## [Description of the task]
Switch "storage" to "battery" in the listing from the line with "You are a computer-use" up to and including the line with "coord(320,420)". Give only those lines, with everything else left unchanged.

>> begin Raw records

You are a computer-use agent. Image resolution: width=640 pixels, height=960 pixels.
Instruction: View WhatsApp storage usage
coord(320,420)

>> end Raw records
>> begin Raw records

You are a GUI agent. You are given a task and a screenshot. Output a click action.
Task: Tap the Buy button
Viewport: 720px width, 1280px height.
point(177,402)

>> end Raw records

## [Reply to the exercise]
You are a computer-use agent. Image resolution: width=640 pixels, height=960 pixels.
Instruction: View WhatsApp battery usage
coord(320,420)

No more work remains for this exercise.